Unityでのディファードシェーディングのレンダリングパスの設定

プロジェクトの設定のウィンドウを開きます。(Edit → Project Settings)
Scriptable Renderer Settingsで設定されている、レンダリング設定のファイル名を確認します。

プロジェクトでURPが使われている際、通常Assets/Settings/URP-HighFidelity.assetというファイルはレンダリングの設定のファイルとして、ディフォルトで使われています。そのファイルを選択したら、Renderer Listで設定されているファイルを確認します。
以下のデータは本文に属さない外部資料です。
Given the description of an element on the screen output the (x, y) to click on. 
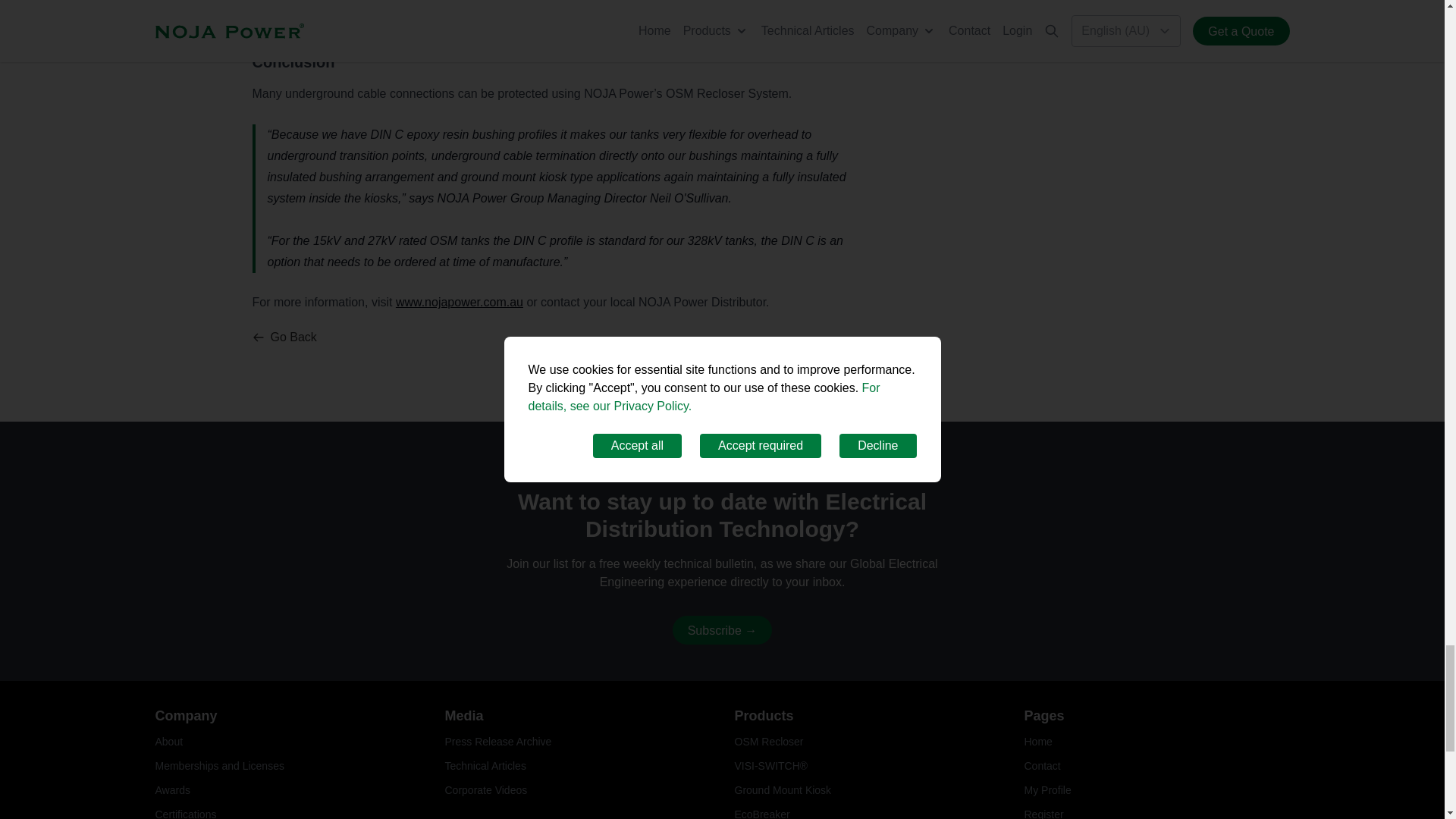
About (168, 741)
Press Release Archive (497, 741)
Awards (171, 789)
Technical Articles (484, 766)
Corporate Videos (485, 789)
OSM Recloser (768, 741)
Memberships and Licenses (218, 766)
Go Back (283, 337)
Ground Mount Kiosk (782, 789)
www.nojapower.com.au (459, 301)
Given the description of an element on the screen output the (x, y) to click on. 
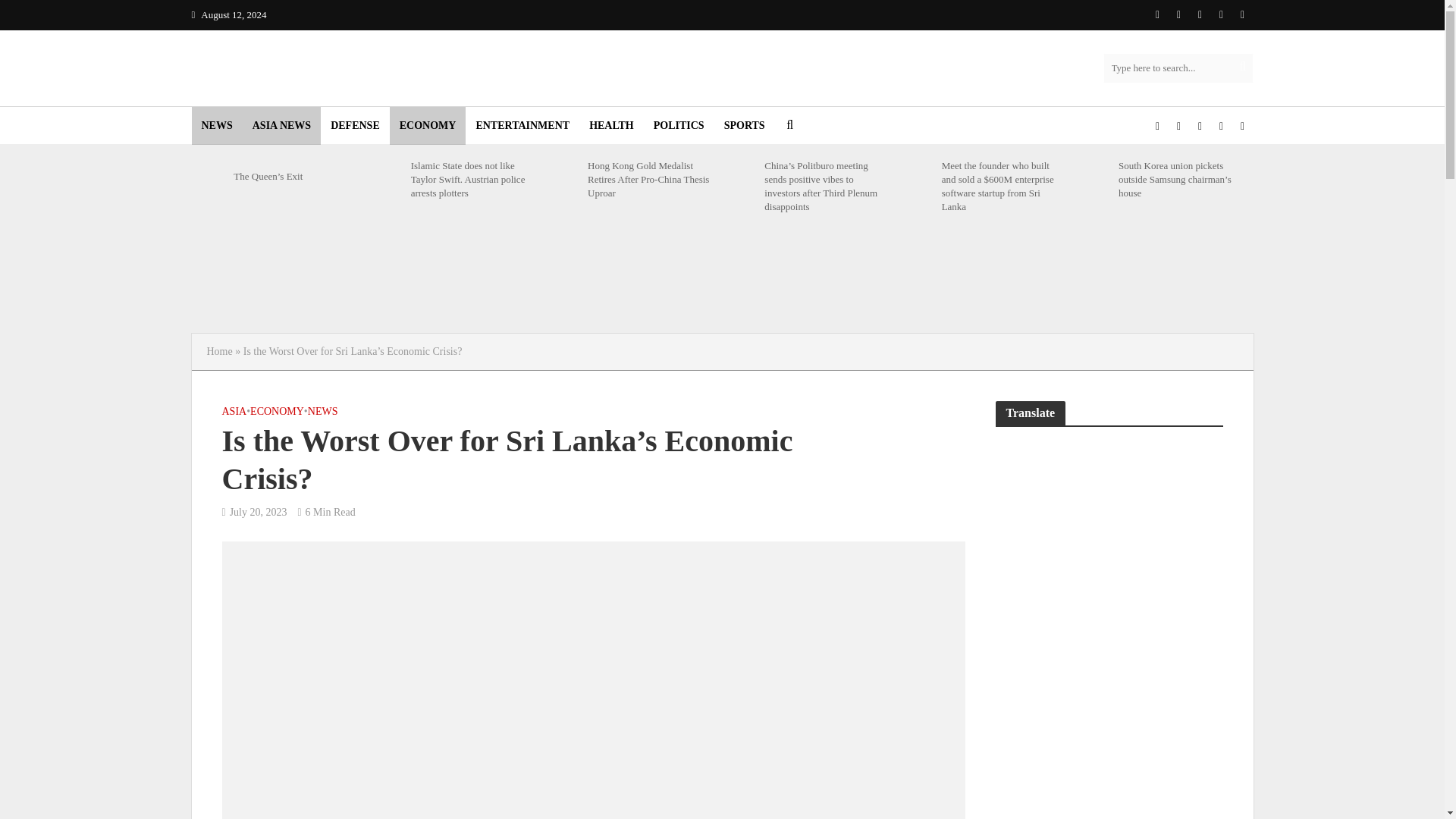
ENTERTAINMENT (522, 125)
HEALTH (611, 125)
DEFENSE (355, 125)
ASIA NEWS (281, 125)
Advertisement (721, 278)
NEWS (215, 125)
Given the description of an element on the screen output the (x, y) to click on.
いつも、それは同じフォルダにあるURP-HighFidelity-Renderer.assetというファイルです。

URP-HighFidelity-Renderer.assetのファイルを選択したら、設定を下記にしましょう:

  • Rendering Path: Deferredにします
  • Renderer Features: Decal(チェックを付けます)

Renderer Featuresのリストの中でDecalというタブが無ければ、一番下にあるAdd Renderer Featureのボタンを押してDecalを選択してください。

プロジェクトの設定は以上となります。これでディファードデカールが使えるようになります。

Unityでのデカールのマテリアル設定

マスクのテクスチャの設定でsRGBのチェックを外してください。

デカールのシェーダーを作るために、Create→Shader Graph→URP→Decal Shader Graphを選択してください。

Graph InspectorのウィンドウのGraph Settingsのタブでシェーダーを下記の設定にしましょう。

  • Material: Decal
  • Affect Normal(チェックを付けます)
  • Blend(チェックを付けます)
  • 他のチェックを外します

先に制作したマスクテクスチャをNormal Alphaに繋げます。マテリアルのグラフは下記になります。

デカールのマテリアルはこれで以上となります。結果は、下記になります。

破損した角用のデカールの制作

そのデカールを制作するために、ノーマルマップが必要です。
ノーマルマップをベイクするために、ZBrushでハイポリモデルを作りましょう。

ハイポリモデリング

私の経験によると、ZBrushで角をスカルプトするときにWarp Modeをうまく使えません。そのため、角をスカルプトをする時はタイリングを特に気にせず、ノーマルマップをベイクした後でSubstance Designer、またはPhotoshopを使ってノーマルマップをシームレスにします。

  • 石で作られた面をスカルプトする時は、四角いアルファが付いているTrimSmoothBorderというブラシを使うことをお勧めします。そのブラシは、Maxon ZBrush 2023\ZBrushes\Trimのフォルダにあります。
  • 石の面を丁寧に磨きたい時は、TrimSmoothBorderよりも四角いアルファが付いている、OrbFlatten_EdgeProtectというブラシを使うことをお勧めします。そのブラシはGumroadから無料でダウンロードすることが出来ます。
  • 凸凹の面を磨きたい時は、四角いアルファが付いているhPolishやアルファが付いていないPlanarというブラシを二つ使うことをお勧めします。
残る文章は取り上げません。